## EXERCISE REQUIREMENTS
Your answer must be an exact copy of the records below, with every picture left out.

· · · · · · ·

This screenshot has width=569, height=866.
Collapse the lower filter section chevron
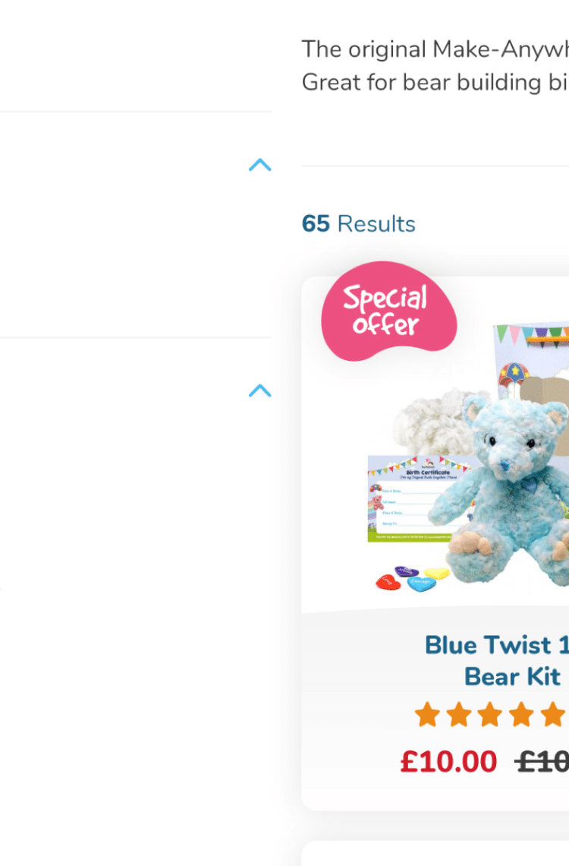[259, 390]
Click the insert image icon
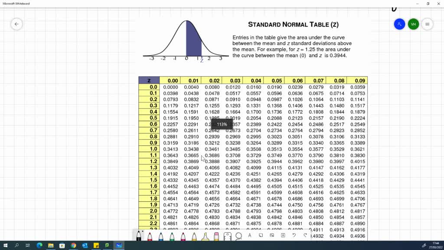 (271, 235)
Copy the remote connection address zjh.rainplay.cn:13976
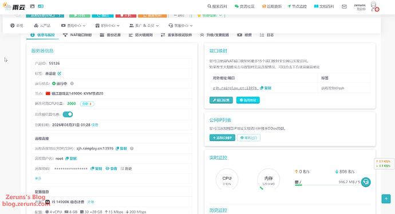Viewport: 395px width, 214px height. [121, 149]
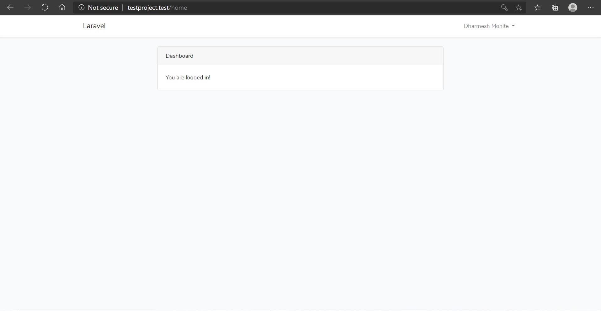Click the You are logged in! message

coord(188,78)
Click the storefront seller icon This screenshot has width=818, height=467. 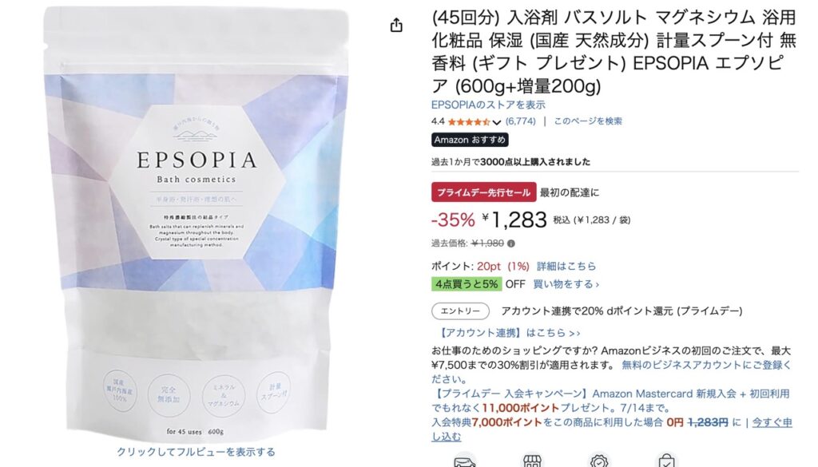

· · · · · · ·

## SOLUTION FOR THIS EXERCISE
This screenshot has width=569, height=866.
Collapse the lower filter section chevron
[259, 390]
Click the insert image icon
 (271, 235)
Copy the remote connection address zjh.rainplay.cn:13976
Viewport: 395px width, 214px height. [121, 149]
Click the You are logged in! message

coord(188,78)
Click the storefront seller icon This screenshot has width=818, height=467. 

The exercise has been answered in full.